— Begin Data listing —

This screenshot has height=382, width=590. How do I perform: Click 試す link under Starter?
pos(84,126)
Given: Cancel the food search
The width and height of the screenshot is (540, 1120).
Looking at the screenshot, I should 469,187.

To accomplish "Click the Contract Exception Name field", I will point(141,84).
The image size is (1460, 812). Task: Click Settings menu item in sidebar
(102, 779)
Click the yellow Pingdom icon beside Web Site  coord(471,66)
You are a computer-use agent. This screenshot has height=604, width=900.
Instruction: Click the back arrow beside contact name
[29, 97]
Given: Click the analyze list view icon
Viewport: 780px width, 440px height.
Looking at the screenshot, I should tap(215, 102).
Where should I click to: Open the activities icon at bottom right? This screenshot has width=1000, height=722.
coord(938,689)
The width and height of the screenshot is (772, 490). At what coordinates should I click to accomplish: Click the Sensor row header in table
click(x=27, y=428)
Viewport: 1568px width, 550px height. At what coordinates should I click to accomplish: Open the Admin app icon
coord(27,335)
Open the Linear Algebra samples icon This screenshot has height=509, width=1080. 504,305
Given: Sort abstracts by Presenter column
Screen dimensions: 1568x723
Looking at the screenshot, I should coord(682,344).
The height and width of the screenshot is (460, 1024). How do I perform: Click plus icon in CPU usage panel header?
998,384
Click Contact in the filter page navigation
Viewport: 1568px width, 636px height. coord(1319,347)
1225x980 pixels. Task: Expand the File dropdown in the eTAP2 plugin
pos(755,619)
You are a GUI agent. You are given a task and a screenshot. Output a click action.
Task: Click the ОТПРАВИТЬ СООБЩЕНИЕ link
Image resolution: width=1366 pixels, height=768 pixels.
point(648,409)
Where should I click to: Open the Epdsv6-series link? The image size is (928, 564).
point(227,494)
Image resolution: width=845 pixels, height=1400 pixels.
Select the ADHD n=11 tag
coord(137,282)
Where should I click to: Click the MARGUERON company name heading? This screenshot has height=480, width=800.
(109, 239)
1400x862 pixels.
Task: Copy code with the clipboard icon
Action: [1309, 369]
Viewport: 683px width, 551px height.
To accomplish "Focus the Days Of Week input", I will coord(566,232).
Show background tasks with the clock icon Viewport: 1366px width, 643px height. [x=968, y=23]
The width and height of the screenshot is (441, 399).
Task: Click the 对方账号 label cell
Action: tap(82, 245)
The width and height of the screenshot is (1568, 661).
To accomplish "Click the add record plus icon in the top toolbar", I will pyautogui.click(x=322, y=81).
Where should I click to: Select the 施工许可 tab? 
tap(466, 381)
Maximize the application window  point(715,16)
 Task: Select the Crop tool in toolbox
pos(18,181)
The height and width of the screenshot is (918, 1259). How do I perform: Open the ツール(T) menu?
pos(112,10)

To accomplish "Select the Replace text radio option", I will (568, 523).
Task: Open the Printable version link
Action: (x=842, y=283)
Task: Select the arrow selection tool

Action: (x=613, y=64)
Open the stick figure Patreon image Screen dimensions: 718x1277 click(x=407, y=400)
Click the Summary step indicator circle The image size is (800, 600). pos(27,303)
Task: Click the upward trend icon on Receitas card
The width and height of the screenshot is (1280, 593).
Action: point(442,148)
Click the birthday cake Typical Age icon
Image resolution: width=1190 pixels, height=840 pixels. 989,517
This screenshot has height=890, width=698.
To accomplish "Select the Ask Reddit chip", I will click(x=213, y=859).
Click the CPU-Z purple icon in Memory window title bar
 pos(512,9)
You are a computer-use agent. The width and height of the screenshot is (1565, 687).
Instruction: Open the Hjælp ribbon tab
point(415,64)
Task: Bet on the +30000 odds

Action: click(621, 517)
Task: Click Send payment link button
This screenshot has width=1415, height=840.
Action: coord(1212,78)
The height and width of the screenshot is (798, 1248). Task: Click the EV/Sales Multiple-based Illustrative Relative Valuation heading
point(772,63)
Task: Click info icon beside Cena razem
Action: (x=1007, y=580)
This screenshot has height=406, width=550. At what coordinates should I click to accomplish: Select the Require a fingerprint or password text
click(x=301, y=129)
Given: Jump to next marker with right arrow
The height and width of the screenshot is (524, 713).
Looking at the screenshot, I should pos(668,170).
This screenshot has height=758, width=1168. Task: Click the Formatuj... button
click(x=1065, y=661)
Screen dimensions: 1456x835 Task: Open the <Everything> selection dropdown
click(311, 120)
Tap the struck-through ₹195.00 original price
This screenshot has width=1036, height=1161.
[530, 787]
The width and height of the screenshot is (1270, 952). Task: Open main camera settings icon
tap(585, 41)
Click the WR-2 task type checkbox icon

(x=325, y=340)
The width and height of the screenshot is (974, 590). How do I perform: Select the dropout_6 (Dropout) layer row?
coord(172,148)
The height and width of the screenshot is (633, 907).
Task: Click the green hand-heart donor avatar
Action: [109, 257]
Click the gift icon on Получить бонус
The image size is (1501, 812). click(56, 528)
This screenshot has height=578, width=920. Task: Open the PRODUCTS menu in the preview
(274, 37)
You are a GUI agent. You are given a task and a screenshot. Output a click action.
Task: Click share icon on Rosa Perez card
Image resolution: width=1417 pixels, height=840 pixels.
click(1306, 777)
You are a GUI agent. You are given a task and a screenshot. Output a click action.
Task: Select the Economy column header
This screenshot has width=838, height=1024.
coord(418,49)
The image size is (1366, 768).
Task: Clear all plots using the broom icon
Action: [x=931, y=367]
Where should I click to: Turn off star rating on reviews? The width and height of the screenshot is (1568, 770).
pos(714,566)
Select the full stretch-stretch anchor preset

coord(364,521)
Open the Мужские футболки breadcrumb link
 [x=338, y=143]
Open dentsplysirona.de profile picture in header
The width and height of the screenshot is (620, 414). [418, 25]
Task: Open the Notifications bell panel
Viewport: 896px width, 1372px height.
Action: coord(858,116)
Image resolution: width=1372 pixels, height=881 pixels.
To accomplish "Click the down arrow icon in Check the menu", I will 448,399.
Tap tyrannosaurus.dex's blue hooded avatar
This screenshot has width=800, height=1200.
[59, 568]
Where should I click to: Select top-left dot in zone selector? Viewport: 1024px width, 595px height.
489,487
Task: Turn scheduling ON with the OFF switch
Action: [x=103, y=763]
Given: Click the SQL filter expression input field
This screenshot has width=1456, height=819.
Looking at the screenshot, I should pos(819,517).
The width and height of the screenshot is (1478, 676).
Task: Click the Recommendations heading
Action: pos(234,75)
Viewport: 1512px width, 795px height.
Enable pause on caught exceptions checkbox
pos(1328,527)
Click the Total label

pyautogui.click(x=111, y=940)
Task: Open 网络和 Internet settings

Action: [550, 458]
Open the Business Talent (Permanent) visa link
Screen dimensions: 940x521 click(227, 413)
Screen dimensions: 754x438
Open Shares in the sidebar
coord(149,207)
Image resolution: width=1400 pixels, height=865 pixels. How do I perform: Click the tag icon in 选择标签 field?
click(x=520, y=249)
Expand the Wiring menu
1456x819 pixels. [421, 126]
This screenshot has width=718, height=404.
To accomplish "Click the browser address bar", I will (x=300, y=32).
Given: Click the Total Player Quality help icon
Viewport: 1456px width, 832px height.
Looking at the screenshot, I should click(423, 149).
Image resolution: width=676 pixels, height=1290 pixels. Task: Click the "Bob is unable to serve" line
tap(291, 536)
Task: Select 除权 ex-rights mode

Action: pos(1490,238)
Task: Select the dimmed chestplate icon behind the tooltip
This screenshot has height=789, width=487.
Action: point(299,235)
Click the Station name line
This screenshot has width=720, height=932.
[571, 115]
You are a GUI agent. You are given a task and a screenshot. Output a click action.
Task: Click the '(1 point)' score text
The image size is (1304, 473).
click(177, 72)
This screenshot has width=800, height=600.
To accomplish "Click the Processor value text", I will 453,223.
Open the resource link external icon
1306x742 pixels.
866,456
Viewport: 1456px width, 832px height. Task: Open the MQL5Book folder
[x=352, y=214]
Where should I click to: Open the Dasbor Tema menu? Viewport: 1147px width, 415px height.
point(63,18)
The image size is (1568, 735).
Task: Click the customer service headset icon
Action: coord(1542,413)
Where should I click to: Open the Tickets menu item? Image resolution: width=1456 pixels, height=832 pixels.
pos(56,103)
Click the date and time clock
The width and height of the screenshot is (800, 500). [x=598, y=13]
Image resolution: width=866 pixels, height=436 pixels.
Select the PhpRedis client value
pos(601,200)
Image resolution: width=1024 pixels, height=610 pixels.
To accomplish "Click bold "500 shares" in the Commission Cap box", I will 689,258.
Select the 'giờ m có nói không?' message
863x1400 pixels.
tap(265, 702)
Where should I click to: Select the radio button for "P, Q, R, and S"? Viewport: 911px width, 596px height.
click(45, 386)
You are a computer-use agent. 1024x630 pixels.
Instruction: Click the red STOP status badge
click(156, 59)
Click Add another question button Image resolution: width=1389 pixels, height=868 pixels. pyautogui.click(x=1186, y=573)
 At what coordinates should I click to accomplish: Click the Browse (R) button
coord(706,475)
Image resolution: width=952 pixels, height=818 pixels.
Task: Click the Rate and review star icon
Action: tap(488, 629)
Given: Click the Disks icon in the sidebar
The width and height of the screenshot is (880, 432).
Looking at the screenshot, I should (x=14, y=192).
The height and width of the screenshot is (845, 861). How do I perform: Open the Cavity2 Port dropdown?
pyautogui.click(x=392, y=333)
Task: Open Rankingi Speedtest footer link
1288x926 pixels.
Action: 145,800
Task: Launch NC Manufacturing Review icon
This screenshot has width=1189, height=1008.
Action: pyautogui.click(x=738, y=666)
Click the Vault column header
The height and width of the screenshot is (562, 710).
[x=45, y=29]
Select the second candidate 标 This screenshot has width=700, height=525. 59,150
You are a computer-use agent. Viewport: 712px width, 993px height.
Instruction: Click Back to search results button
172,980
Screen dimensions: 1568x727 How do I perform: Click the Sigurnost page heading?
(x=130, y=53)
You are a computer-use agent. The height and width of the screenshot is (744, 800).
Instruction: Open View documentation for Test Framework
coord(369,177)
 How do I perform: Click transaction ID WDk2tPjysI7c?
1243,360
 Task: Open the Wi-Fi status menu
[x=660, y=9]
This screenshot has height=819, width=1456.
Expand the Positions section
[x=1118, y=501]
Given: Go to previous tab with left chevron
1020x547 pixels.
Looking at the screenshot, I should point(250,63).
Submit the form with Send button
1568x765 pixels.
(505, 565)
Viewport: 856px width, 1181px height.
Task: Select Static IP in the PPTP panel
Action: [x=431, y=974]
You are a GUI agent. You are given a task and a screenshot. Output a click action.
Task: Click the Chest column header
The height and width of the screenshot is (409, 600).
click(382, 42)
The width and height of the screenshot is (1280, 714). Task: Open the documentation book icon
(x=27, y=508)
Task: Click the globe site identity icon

— End Data listing —

- **Work required**:
Return unchanged the lines of the rows above, starting at the line that contains "The height and width of the screenshot is (460, 1024)." and ending after the line that contains "Viewport: 1568px width, 636px".

- **Written answer**:
The height and width of the screenshot is (460, 1024). How do I perform: Click plus icon in CPU usage panel header?
998,384
Click Contact in the filter page navigation
Viewport: 1568px width, 636px height. coord(1319,347)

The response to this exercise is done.